Wir starten am alten Schornstein, wo Kräuter und Duftrosen feine Nasen auf ihre Kosten kommen lassen. Nächster­ Stopp ist am Wiesensalbei. Hier gibt Manuela Pelloth, gelernte Floristin und seit 2017 im Klos­tergarten tätig, einen Überblick über ihren Arbeitsplatz. Der schmiegt sich direkt an die his­torischen Klostermauern.
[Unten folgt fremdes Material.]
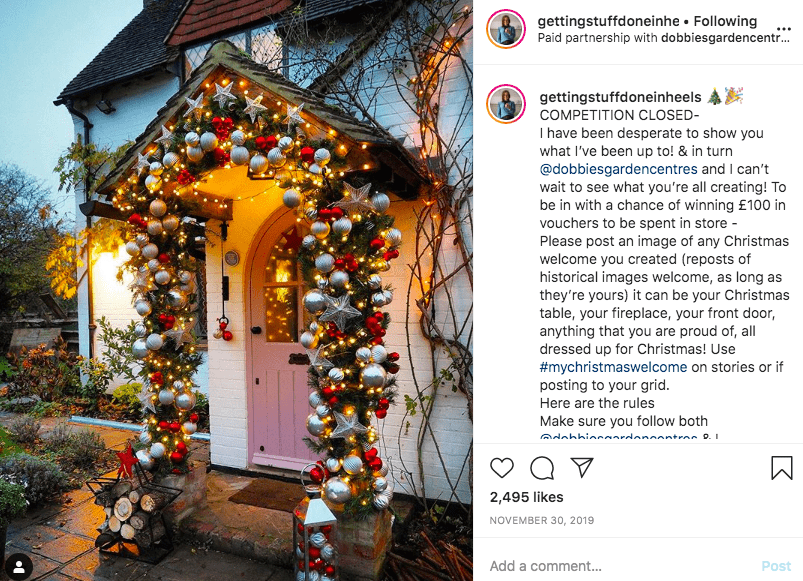Open the three-dot more options menu
The height and width of the screenshot is (581, 803).
[x=784, y=29]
Angelegt wurde der Garten im Frühjahr 2003. Er beherbergt Pflanzen, die schon vor dem 15. Jahrhundert wuchsen. „Unser Klosterstift wurde bereits 1552 aufgelöst. Die Anlage wurde seither auch landwirtschaftlich genutzt“, erzählt die 46-Jährige. Allerdings gebe es keine Unterlagen zum ursprünglichen Klostergarten mehr. „2002 regten der Heimatverein und die Stadt Jerichow die Neuanlage des Gartens an und beauftragten damit nach einer Ausschreibung zwei Berliner Studentinnen der Landschaftsarchitektur.“ Entstanden sei bewusst keine Kopie der damaligen Anlage. „Unser Garten lehnt sich an die Vergangenheit an“, präzisiert Manuela Pelloth.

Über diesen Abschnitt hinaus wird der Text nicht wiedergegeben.